> **TASK TO COMPLETE**
Lines of the data that contain the word "Enable" are the ones to copy.

Stored dataset items
..............................
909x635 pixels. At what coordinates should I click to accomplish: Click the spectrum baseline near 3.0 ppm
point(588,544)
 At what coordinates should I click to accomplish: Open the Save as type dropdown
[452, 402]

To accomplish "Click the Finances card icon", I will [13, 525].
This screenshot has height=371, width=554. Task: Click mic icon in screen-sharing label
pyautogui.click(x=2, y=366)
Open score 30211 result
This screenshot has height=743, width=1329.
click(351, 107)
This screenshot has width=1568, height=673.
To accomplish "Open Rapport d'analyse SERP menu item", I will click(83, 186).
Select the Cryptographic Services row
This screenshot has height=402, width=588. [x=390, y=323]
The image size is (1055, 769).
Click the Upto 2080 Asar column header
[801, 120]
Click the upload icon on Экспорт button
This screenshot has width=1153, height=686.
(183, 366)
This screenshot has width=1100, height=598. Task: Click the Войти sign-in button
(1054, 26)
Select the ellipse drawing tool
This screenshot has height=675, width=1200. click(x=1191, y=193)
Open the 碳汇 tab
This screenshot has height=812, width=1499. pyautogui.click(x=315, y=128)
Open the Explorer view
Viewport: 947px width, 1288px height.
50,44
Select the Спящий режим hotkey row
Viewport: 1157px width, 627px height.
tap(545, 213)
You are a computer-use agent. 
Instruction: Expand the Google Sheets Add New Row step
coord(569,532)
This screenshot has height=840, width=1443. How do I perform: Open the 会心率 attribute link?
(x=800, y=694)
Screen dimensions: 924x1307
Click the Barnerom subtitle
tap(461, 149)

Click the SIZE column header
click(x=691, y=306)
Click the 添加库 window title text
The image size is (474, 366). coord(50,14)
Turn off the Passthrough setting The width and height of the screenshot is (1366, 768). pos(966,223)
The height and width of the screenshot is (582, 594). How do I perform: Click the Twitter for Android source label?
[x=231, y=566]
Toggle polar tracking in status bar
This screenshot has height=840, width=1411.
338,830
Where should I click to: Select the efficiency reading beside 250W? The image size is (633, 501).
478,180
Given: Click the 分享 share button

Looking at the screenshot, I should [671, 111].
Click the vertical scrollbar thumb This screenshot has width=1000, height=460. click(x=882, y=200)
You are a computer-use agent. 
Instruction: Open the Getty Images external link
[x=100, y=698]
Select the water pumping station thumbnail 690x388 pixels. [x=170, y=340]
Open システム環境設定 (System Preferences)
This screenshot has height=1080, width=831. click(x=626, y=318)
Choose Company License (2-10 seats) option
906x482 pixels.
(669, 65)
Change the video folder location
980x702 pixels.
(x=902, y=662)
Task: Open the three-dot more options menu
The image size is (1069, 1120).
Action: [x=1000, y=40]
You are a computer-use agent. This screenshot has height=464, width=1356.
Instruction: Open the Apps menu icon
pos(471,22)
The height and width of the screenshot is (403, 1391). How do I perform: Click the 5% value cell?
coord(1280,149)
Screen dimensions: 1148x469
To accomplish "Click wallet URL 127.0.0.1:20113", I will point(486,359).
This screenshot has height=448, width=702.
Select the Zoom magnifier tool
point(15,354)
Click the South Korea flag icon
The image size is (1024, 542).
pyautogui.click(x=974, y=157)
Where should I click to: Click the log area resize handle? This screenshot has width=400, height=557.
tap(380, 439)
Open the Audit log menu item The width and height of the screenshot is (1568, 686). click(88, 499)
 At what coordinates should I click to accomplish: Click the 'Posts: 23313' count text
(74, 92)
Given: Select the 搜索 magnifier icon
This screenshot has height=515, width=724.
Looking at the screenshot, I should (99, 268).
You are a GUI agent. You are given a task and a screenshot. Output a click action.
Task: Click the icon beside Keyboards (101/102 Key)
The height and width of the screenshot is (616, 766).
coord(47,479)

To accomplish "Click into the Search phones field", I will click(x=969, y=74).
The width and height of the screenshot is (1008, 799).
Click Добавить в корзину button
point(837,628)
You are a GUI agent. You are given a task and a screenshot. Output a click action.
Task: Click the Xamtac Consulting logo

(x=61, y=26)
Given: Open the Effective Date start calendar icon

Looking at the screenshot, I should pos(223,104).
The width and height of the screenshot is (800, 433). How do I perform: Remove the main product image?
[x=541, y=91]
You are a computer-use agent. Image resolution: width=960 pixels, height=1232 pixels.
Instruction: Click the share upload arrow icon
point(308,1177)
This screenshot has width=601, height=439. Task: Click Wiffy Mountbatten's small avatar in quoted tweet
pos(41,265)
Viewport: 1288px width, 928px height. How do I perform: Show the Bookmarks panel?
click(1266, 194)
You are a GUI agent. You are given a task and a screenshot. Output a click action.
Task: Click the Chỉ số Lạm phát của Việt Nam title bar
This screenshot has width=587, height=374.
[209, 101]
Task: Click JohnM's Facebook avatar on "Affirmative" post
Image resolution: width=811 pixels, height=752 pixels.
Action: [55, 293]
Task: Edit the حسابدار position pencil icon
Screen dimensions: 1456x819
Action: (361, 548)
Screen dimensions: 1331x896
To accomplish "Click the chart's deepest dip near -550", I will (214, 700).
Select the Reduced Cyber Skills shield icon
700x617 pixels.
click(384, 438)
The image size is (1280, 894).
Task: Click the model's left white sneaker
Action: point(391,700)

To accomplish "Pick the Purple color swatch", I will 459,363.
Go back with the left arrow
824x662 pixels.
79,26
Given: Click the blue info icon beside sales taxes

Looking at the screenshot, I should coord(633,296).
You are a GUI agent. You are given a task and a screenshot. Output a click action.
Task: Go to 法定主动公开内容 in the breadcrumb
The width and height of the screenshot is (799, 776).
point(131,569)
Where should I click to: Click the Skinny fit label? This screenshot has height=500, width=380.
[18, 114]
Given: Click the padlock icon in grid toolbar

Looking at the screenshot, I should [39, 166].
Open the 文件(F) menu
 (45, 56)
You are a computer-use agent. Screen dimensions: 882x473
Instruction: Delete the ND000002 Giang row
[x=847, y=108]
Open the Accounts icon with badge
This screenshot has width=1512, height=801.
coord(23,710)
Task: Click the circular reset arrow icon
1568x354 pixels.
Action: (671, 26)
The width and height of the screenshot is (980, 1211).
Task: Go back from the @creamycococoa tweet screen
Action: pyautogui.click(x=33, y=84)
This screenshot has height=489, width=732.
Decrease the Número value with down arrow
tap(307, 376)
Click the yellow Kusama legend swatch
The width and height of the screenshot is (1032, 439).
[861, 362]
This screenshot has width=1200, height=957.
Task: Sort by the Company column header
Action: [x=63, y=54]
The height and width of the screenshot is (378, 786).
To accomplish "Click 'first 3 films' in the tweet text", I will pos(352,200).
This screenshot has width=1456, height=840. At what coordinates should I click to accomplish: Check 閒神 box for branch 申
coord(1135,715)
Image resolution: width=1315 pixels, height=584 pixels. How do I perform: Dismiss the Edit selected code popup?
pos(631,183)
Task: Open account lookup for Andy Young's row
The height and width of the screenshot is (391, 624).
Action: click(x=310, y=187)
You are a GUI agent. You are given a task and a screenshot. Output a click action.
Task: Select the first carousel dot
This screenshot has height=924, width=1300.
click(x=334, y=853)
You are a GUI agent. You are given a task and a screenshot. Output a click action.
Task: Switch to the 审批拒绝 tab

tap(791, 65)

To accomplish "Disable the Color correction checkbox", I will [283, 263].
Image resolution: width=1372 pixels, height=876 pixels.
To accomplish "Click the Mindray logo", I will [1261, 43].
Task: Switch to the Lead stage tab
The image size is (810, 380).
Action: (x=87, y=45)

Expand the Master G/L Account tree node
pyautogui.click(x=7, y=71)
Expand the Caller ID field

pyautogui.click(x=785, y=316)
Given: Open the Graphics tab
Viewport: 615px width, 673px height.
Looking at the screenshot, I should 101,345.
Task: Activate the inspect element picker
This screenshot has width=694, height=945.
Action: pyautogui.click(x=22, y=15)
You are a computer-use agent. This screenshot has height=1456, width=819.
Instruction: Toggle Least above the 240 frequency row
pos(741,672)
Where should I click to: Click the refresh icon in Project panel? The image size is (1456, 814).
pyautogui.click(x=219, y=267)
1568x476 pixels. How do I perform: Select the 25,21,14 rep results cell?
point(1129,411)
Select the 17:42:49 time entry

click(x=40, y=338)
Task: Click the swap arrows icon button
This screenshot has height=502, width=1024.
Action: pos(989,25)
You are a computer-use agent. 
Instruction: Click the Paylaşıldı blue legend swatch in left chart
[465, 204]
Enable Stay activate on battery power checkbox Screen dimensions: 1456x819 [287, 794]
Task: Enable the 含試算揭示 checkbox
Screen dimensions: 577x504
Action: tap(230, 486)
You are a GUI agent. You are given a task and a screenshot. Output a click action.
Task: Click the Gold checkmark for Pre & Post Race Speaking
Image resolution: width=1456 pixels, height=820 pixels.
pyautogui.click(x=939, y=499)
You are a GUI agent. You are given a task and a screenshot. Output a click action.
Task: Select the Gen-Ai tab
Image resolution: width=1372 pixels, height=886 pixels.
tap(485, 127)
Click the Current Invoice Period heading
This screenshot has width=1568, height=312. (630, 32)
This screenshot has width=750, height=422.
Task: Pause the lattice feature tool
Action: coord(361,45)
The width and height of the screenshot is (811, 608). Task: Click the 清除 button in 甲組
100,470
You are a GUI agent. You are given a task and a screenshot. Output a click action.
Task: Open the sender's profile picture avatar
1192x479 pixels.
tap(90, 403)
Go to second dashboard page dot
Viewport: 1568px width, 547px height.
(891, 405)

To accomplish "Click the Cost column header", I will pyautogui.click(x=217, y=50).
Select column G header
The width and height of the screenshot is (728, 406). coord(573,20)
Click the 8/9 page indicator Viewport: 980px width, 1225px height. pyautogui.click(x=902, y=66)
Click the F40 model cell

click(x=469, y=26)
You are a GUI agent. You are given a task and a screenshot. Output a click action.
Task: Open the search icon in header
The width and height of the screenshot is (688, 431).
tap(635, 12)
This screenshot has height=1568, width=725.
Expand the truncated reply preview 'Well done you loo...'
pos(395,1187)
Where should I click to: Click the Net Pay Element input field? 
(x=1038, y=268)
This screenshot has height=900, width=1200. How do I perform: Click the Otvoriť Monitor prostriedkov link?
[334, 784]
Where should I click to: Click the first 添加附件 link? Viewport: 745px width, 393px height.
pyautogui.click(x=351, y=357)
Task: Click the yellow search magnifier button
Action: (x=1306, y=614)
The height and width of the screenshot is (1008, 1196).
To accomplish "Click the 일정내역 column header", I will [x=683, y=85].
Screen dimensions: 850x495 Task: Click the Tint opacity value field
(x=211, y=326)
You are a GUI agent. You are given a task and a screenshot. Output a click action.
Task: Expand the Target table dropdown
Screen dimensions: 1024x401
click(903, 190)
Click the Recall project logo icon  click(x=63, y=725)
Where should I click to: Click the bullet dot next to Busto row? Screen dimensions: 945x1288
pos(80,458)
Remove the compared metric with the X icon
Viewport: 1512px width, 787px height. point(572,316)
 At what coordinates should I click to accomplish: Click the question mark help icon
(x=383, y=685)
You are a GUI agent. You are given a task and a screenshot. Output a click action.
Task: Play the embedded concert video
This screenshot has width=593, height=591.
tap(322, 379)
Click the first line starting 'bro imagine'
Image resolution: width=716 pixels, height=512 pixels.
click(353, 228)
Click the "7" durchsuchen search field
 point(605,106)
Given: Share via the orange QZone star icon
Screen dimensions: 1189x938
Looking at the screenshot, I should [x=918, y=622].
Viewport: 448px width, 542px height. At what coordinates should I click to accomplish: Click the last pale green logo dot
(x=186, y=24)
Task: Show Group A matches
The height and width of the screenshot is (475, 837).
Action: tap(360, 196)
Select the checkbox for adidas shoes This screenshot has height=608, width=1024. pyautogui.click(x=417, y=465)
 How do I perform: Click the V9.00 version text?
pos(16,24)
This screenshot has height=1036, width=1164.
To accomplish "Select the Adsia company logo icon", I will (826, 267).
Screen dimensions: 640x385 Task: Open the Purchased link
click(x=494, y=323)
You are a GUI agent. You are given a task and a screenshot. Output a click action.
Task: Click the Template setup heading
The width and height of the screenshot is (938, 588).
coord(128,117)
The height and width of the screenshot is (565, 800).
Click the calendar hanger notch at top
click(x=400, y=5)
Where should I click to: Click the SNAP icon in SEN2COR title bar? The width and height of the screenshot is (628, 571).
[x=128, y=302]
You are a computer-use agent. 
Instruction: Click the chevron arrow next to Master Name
..............................
> **TASK SOLUTION**
Enable Stay activate on battery power checkbox Screen dimensions: 1456x819 [287, 794]
Task: Enable the 含試算揭示 checkbox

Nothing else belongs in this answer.